もうこの書き方は説明不要ですよね。「今持っている連番の、そのデータ群の中での配列位置」を調べるプログラムです。
で、ここで得られた配列位置を使って、「その配列位置のページを実際に書く」という処理を行っています。その中でも、先程の「■そのページの前後ページを探す」で紹介したアルゴリズムが動いています。ホントにループの嵐でしょ(笑)。
これで大体のアルゴリズムは説明しました。
特にPressHTMLで苦心したのがリンクの張り方だったので、そこについてはエラく筆を割いちゃいましたが、みなさん理解していただけたでしょうか?

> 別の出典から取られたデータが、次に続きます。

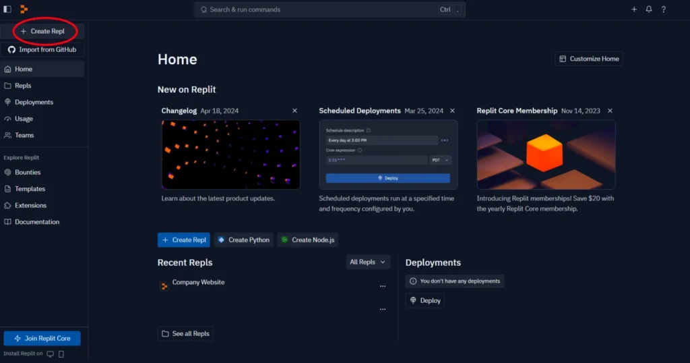Click the install mobile app icon

(x=61, y=354)
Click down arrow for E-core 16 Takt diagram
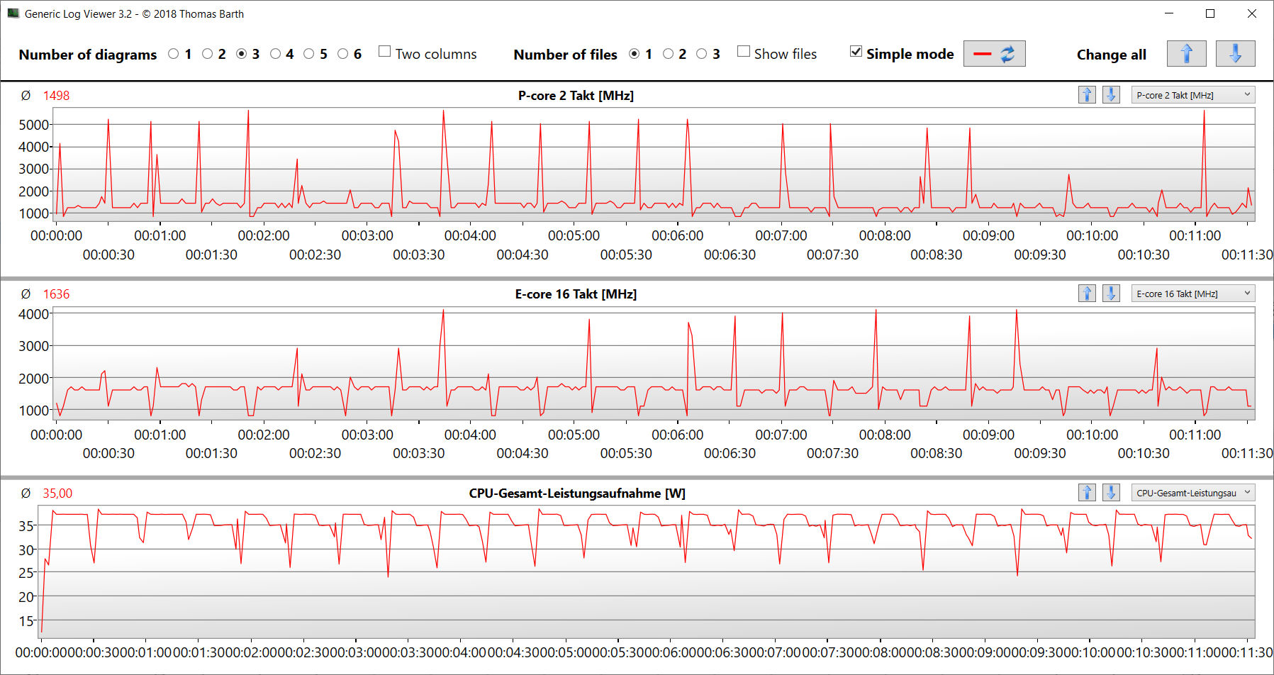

実際のところ、配列の位置を簡単に求める方法があればこんなループまみれにはならないでしょうし、例えば連想配列を使うなどとすれば配列位置を求める必要すらないのかもしれません。しかし連想配列だとデータがちゃんと並んでる保証がないんで「前後」というのを判断するのはちょっと不安ですし、となるとこの方法くらいしかないのでは……なんて思ってます。
半分は自慢話だったんですが(笑)、もう半分は今まで白砂が勉強させていただいたHP、書籍の作者さん達への恩返しです。こうやって自分の考えたこと実現したことを判りやすく公開し解説することによって、もっとCGIを作ってくれる人、Perlを勉強してくれる人、プログラムを作ってくれる人が増えるかもしれません。
たいした内容ではありませんが、しかし、これを見てくれた誰かが何かの役に立てくれれば、それ以上の喜びはありません。